Routine play anything but after Yoenis' miscue

April 4th, 2016

KANSAS CITY -- The ball was hit with some velocity, but its vector was perfect: right at Yoenis Cespedes, nothing to fear. No one had reason to think otherwise. Not with Cespedes, who received a Gold Glove last year for his work in left field -- not center -- back patrolling his old stomping grounds for a night.
But the routine play in the first inning of Sunday's Opening Night game became anything but when Cespedes settled under the liner and clamped his glove shut, only to watch the ball deflect off the leather and fall to the turf. Reaching base on that error, Mike Moustakas eventually scored the Royals' first run in what became a 4-3 Mets loss.
"It was shocking as anything," manager Terry Collins said. "It surprised everybody."
Perhaps everybody but the Royals, who not so long ago parlayed a Cespedes misplay in center field into the first run of the 2015 World Series.
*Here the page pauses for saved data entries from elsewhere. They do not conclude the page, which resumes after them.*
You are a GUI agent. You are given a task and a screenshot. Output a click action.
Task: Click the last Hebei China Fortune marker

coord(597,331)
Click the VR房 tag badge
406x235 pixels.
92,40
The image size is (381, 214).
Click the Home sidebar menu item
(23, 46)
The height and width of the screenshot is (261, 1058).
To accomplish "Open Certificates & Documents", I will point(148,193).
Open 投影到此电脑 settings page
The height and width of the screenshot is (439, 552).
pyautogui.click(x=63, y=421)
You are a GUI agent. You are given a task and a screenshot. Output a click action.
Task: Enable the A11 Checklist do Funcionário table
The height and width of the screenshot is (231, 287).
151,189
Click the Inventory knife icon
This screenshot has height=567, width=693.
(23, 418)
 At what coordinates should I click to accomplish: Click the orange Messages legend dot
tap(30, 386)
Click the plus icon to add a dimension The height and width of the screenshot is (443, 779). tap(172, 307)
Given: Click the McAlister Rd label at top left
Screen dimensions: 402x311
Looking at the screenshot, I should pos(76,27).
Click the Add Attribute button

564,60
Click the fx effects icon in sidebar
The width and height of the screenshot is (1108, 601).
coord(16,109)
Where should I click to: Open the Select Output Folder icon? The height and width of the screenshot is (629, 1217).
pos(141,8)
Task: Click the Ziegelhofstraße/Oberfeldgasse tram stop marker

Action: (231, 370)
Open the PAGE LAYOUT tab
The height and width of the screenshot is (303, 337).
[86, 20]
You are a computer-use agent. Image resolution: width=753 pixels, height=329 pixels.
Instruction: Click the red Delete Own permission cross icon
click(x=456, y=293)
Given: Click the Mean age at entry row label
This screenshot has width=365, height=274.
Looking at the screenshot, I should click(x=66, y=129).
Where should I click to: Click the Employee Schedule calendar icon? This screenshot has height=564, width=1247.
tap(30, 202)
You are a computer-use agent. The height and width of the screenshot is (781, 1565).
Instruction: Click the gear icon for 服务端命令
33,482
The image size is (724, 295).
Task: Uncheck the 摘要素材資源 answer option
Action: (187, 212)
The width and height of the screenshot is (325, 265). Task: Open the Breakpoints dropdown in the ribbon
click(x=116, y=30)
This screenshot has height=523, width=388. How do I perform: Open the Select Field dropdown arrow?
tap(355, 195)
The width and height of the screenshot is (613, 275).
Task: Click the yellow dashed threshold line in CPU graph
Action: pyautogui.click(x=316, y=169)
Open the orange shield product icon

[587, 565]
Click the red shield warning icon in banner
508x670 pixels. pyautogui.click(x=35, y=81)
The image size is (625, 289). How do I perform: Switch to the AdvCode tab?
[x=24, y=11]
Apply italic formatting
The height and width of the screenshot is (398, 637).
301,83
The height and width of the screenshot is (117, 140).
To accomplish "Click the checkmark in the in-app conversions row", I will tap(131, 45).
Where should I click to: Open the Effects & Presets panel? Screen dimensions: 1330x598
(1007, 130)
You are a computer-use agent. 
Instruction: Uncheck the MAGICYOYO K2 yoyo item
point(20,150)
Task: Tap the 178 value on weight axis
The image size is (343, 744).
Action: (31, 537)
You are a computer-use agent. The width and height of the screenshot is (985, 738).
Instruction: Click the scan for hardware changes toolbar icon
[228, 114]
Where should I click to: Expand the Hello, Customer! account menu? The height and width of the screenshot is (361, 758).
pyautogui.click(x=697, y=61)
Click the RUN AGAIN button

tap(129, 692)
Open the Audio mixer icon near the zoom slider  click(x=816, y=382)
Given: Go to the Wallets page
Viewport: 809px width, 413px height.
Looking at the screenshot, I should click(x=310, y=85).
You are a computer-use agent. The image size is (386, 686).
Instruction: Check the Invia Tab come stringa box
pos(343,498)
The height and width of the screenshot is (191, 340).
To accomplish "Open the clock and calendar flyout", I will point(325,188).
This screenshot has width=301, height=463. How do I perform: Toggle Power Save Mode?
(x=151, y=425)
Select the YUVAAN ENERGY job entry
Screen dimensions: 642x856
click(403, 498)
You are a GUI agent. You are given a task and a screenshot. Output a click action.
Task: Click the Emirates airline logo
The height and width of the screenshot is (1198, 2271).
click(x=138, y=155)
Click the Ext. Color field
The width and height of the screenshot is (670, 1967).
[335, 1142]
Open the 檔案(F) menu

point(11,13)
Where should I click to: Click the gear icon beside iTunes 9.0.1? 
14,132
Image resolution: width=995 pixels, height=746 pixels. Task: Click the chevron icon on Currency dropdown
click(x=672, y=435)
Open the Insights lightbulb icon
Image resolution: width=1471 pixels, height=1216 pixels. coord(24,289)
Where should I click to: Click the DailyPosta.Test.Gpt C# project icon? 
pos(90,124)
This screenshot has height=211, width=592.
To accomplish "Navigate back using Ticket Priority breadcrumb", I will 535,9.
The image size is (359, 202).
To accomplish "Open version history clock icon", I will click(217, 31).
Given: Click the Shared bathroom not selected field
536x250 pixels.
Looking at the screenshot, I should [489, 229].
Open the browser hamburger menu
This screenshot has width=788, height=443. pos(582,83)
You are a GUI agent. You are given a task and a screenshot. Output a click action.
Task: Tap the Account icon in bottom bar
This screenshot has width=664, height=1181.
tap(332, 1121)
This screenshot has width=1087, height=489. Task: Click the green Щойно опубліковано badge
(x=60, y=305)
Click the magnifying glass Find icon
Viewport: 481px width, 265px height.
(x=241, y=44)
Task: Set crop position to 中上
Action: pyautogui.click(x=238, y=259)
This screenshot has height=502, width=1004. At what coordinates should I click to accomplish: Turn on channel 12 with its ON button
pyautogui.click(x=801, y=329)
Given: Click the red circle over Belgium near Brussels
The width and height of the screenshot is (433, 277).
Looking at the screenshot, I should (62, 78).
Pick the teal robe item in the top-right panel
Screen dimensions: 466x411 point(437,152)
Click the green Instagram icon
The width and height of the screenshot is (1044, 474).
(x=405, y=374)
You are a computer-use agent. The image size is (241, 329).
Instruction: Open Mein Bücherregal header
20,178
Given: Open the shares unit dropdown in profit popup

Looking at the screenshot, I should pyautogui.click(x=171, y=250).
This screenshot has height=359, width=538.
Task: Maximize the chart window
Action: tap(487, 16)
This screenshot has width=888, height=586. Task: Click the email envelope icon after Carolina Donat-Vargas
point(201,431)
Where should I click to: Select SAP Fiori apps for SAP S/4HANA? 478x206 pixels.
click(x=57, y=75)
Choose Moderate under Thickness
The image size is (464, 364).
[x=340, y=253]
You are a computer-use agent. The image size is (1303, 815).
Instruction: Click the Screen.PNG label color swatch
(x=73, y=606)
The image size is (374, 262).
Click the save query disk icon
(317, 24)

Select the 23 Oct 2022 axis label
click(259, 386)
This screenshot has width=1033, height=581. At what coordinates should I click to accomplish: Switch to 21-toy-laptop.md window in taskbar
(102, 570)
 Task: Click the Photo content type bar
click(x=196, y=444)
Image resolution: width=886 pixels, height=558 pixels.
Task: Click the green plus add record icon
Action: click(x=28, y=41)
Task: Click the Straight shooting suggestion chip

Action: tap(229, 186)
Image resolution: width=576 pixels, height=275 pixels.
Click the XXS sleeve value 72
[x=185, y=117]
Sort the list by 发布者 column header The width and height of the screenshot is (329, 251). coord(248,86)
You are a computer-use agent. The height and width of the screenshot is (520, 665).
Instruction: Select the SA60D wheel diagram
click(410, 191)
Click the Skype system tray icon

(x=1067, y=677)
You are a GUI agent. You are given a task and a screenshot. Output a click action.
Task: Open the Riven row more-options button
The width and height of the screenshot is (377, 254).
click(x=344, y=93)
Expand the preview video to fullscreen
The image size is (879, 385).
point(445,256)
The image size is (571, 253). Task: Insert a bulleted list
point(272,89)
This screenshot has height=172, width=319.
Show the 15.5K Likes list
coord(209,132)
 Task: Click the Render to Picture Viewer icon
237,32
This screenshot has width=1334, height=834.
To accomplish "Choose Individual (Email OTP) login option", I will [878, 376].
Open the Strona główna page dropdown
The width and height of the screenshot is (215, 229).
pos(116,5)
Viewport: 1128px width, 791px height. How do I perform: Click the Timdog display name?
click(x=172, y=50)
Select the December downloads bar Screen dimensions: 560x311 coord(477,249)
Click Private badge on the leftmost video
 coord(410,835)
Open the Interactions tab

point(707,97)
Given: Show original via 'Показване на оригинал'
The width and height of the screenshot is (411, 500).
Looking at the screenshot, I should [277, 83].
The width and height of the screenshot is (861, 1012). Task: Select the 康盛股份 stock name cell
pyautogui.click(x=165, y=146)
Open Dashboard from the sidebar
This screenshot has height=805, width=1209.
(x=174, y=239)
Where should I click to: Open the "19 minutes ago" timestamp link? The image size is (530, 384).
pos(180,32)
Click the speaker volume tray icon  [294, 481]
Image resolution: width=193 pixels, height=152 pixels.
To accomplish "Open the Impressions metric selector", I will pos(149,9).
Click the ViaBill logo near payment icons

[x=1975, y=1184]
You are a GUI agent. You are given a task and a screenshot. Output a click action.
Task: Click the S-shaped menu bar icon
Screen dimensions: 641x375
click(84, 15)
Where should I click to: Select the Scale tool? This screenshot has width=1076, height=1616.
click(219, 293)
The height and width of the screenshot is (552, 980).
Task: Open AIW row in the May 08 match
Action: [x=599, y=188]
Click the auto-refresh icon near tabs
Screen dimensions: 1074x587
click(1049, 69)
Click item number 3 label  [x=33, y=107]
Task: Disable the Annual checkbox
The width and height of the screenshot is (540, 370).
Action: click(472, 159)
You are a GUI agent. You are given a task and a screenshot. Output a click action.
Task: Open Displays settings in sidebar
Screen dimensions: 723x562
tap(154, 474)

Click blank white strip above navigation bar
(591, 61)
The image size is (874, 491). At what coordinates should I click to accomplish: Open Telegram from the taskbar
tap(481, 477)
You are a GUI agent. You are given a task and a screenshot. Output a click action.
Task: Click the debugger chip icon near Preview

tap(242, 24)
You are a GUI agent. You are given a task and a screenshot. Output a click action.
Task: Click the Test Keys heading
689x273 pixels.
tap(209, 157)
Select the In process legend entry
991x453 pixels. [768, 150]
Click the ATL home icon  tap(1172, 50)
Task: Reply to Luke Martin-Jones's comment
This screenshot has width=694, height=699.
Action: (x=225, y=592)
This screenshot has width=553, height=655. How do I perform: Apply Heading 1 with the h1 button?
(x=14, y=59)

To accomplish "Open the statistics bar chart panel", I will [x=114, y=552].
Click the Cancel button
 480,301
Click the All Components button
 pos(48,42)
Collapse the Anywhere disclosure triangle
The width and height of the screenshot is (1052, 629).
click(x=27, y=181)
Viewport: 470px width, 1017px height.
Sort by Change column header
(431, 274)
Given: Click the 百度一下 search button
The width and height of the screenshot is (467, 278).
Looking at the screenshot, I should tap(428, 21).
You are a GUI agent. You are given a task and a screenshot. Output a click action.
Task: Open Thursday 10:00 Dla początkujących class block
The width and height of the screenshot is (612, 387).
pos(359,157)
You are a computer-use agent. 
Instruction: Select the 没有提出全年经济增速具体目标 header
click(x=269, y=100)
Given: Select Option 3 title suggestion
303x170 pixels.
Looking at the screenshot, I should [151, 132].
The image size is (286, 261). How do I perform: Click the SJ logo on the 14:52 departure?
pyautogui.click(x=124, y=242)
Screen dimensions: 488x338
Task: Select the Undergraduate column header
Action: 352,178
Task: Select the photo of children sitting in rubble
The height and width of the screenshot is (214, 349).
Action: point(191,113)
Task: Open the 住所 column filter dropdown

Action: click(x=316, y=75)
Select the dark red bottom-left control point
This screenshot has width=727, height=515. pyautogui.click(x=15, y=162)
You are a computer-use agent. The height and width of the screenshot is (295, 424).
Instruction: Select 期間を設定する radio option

The degree of difficulty on that October play was certainly higher, and the positioning was different on Sunday, with Cespedes starting in left field to accommodate Juan Lagares' superior glove in center. But the point remains: If the Mets have one significant weakness on paper heading into 2016, it is team defense. On Opening Night, the Royals exploited it.
"The ball just fell, you know?" Cespedes said. "I'm human."
During a clipped postgame news conference, Cespedes offered several versions of that same answer through an interpreter, none of them more than a dozen words in length. When asked for the first time about the play, Cespedes said simply, "The ball just fell out of my glove." When asked about the parallels to Alcides Escobar's inside-the-park homer in Game 1 of the World Series, Cespedes replied that every game is the same.
Yet not every night offers a chance at redemption. Cespedes found his in the top of the ninth inning, after David Wright struck out with men on the corners and one out. Trailing for almost the entire night, the Mets had clawed within one run of the Royals an inning earlier, on Lucas Duda's two-run single and Neil Walker's RBI fielder's choice. Kauffman Stadium had become pin-drop quiet, until Wright's strikeout reignited the decibels.
For eight pitches, Cespedes battled against arguably the game's best closer, Wade Davis, fouling back multiple pitches. But when Davis threw a two-strike fastball several inches off the plate, Cespedes swung through it, ending the drama that his earlier mistake had helped create.
"We just couldn't put a big hit on the board," Collins said. "You can't give them too many opportunities."